Face à cette situation j'ai essayé de faire entendre à l'équipe médicale que maman,  si elle avait eu sa conscience leur aurait hurlé depuis bien longtemps d'arrêter toutes ces souffrances inutiles. Ne sentant pas une grande réceptivité de la part de l'équipe soignante, j'ai même amené son écrit.

Au final, maman n'est morte que 3 jours plus tard, mais  beaucoup trop tard, dans la nuit m'a-t-on dit, étouffée … (j'ai découvert ensuite qu'en fait elle souffrait d'une occlusion intestinale et que si l'on ne voulait pas la laisser boire ou s'alimenter c'était parce que plus rien ne pouvait mécaniquement être absorbé). Maman est donc morte étouffée par le vomissement de ses excréments.

Ces souvenirs m'obsèdent encore ; maman est morte seule et dans des conditions inhumaines, abominables.
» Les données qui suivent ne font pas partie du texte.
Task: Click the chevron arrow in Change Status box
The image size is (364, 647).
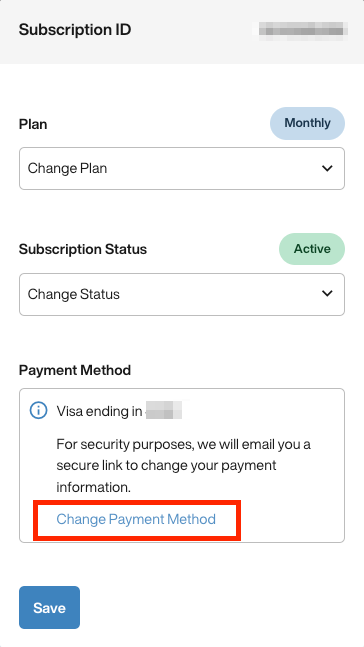Action: pyautogui.click(x=327, y=293)
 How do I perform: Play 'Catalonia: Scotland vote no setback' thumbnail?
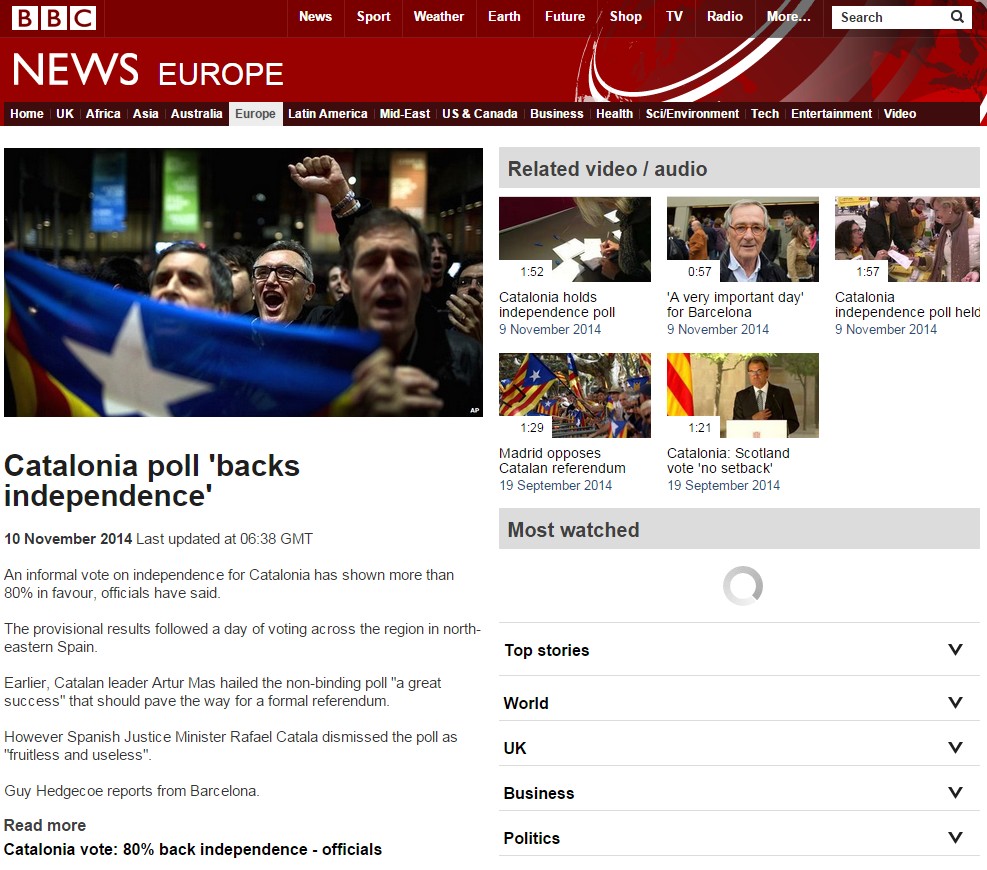[742, 395]
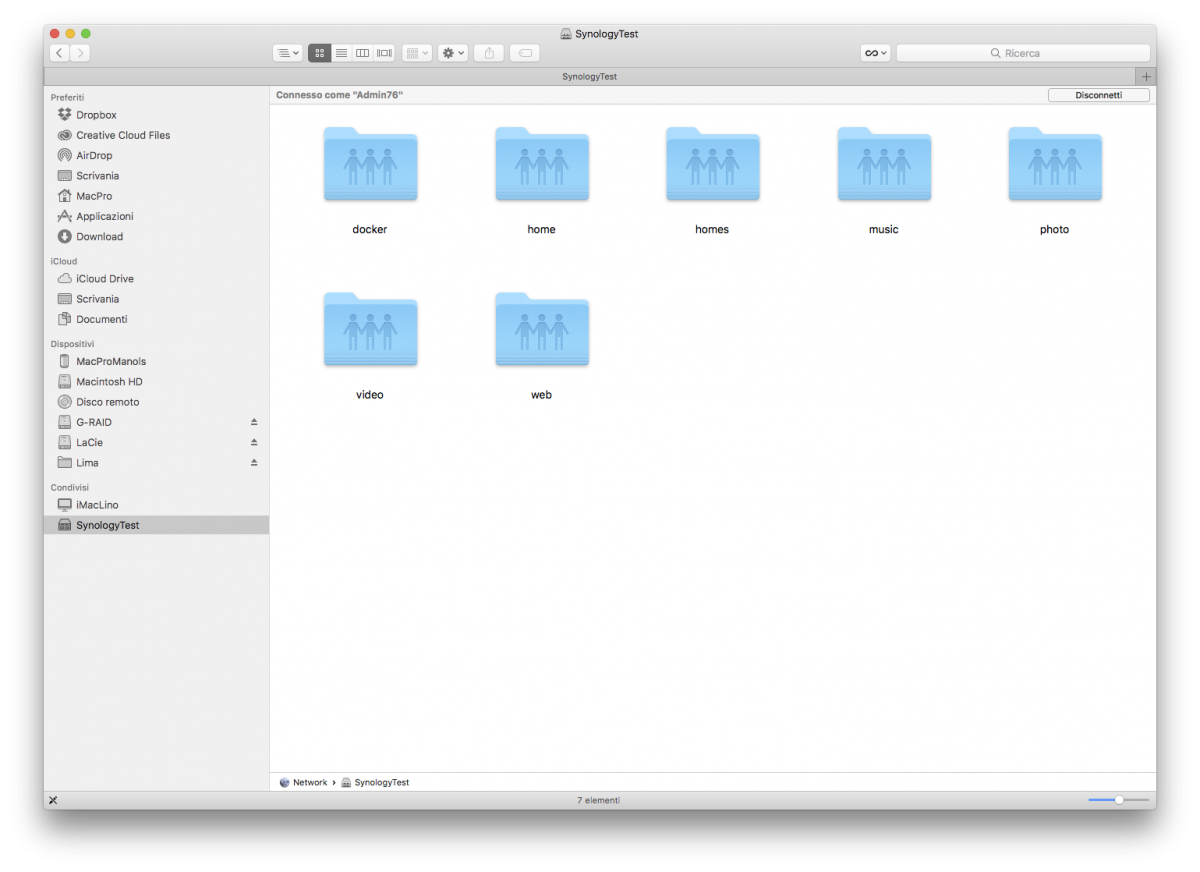The image size is (1200, 872).
Task: Eject the G-RAID drive
Action: click(254, 422)
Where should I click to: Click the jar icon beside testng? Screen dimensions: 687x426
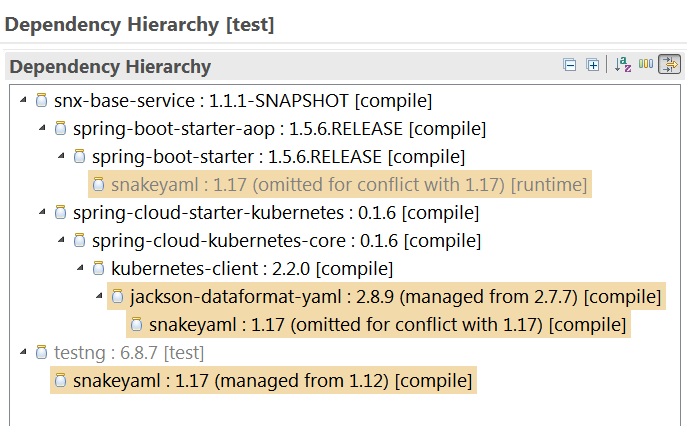[41, 352]
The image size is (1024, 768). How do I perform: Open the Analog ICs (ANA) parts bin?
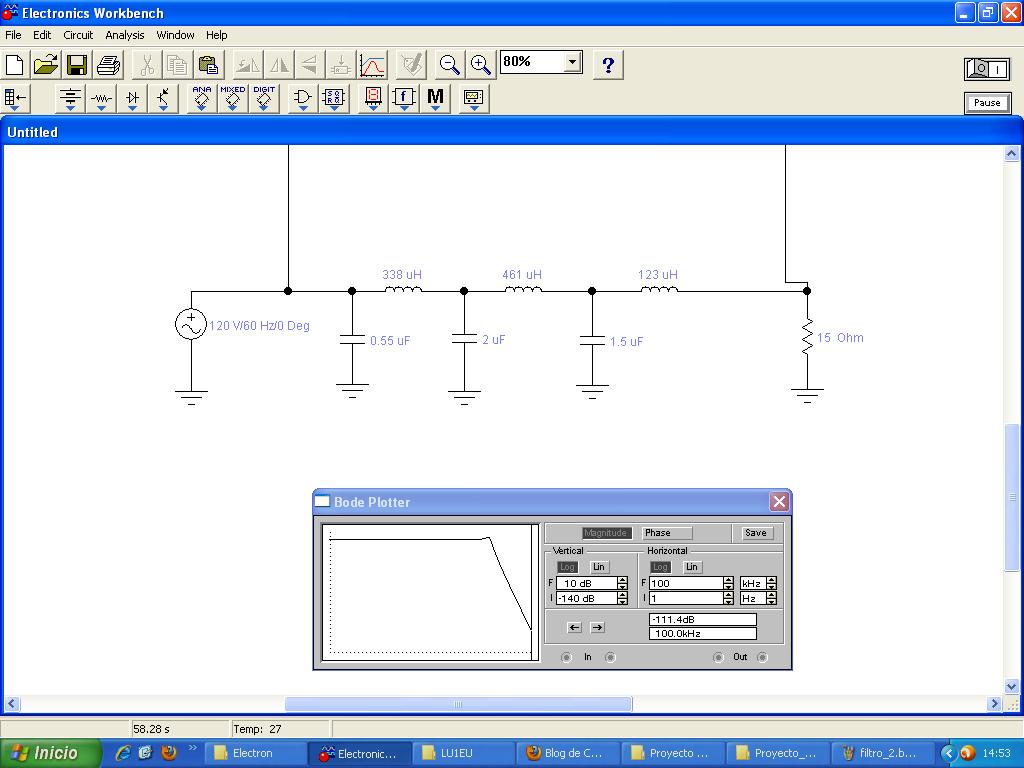(202, 98)
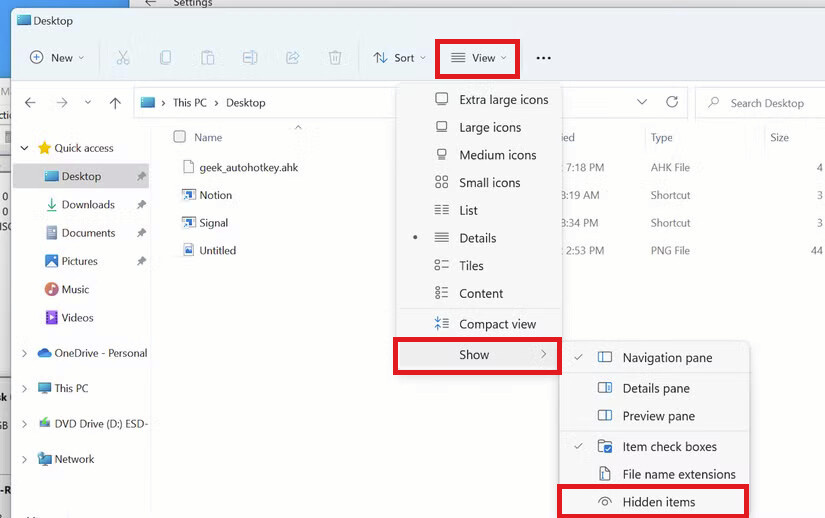Click the Refresh icon beside address bar
Screen dimensions: 825x518
pos(672,102)
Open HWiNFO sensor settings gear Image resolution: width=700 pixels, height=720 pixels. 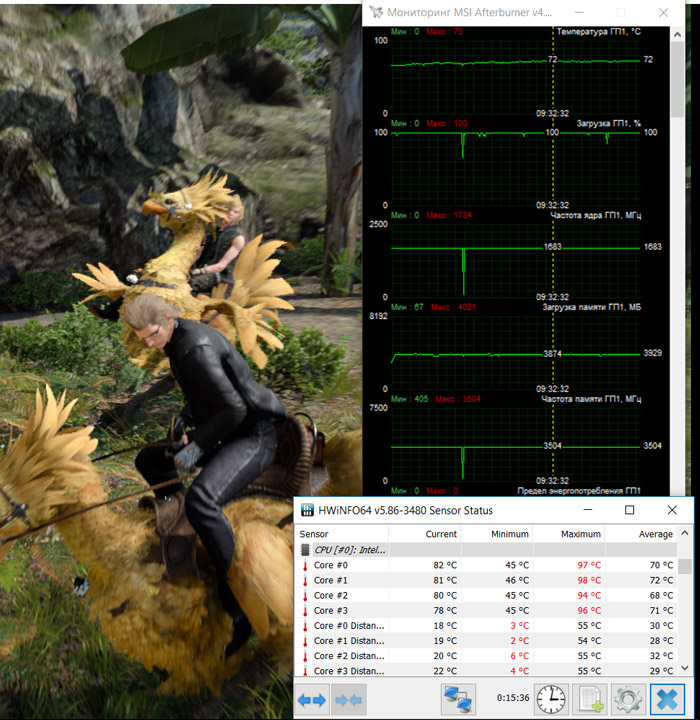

Je suis passée par des phases de colère, d'abattement, de révolte.
On laisse vivre les vieux très longtemps mais quand il y a un problème, ils ne sont pas prioritaires pour être soignés et c'est bien normal, MAIS ON N A PAS LE DROIT DE LES LAISSER MOURIR AINSI DANS LA SOUFFRANCE

C'est pourquoi avec ces exemples dans la tête et le début de "petits handicaps" me concernant, je ne peux qu'être POUR UNE LOI sur l'EUTHANASIE ou LE SUICIDE ASSISTE.
Je ferai une parenthèse sur les personnes atteintes de la maladie d'Alzheimer ; même si elles ont manifesté auprès de leurs proches, quand leur état mental n'était pas encore altéré, de leur désir de ne pas subir d'acharnement thérapeutique, elles ne sont plus capables une fois que le moment est là de réitérer leur désir.
IL EST DONC INDISPENSABLE DE REDIGER ses directives anticipées et d'ADHERER à l'ADMD afin que soient enregistrées ces souhaits.

J'ai peur de continuer à vivre tant que cette loi ne sera pas votée par crainte d'avoir à subir et faire subir ce qui s'est passé pour mes parents.
IL FAUT SE BATTRE POUR QUE CETTE DERNIERE ETAPE DE LA VIE NE SOIT PAS UN ENFER POUR CERTAINS.